There are three erotic photo-collages, which are mock-ups for his masterpiece “Emilie comes to me in a dream,” whose raw material probably came from vintage erotic photographs of the time. One shows naked couples making love, another depicts two naked women on top of each other and a naked man floating in the air upside down, held onto by an exotic female dancer so as not to drift away. The last of the series portrays a sexual romp on top of what looks like a three-tiered coffin.
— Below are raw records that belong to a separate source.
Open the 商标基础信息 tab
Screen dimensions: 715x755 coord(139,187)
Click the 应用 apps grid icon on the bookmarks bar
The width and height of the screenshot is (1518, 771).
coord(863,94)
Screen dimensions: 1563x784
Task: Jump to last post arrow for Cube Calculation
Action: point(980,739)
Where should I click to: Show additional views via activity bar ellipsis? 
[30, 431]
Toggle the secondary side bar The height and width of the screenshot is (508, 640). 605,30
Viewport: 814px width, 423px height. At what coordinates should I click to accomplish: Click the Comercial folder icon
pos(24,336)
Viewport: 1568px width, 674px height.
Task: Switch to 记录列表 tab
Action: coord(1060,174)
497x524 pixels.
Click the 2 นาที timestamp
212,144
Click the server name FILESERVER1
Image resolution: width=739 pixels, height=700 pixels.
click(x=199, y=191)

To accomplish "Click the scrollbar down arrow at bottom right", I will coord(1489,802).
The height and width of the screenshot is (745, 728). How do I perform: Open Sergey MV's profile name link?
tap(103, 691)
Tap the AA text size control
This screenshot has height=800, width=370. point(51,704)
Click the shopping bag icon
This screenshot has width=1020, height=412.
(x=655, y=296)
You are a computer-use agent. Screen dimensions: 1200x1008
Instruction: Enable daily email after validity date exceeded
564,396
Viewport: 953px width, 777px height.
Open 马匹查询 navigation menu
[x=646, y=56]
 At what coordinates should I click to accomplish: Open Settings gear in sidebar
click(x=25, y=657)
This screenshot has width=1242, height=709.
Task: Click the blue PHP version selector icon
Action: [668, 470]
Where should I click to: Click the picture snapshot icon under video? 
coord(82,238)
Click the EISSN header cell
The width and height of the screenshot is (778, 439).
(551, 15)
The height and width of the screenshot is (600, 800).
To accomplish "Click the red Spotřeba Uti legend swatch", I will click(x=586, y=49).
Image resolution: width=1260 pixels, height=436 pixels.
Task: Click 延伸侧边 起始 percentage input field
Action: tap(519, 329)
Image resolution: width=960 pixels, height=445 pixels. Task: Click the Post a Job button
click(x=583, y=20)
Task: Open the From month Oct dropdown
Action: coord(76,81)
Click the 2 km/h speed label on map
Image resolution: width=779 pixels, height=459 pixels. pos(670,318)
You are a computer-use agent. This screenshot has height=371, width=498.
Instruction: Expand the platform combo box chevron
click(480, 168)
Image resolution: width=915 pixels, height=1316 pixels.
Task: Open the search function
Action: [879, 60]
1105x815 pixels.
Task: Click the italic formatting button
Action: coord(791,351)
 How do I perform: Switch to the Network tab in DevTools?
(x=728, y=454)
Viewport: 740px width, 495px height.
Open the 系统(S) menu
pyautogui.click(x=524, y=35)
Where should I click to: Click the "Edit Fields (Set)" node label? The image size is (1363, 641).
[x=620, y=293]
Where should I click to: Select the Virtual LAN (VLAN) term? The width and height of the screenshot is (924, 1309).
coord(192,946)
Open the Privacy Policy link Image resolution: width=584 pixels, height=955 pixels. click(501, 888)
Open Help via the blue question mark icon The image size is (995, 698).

The series, “Emilie Comes to Me in a Dream,” has the same title as the book Štyrský produced in 1933, two editions of which are on display here. (Emile was a code name for Štyrský’s sister Marie, who had died at age 21, a devastating loss for the brother.)

Jindřich Štyrsky, “Sen o opuštěném domĕ [Dream about a Derelict House],” 1940. Pencil on paper, 9 x 11”. Courtesy of Ubu Gallery.

The show continues with more small black-and-white photographs of bizarre sculptural details discovered by Štyrský on his hunts, in keeping with the principle of “object trouve” and chance encounter: a tombstone, a sad angel on top of an entrance in a courtyard, a Madonna seen through a balustrade, the bust of a woman as a tombstone, her weatherworn stone-face suggesting corrosion and decomposition.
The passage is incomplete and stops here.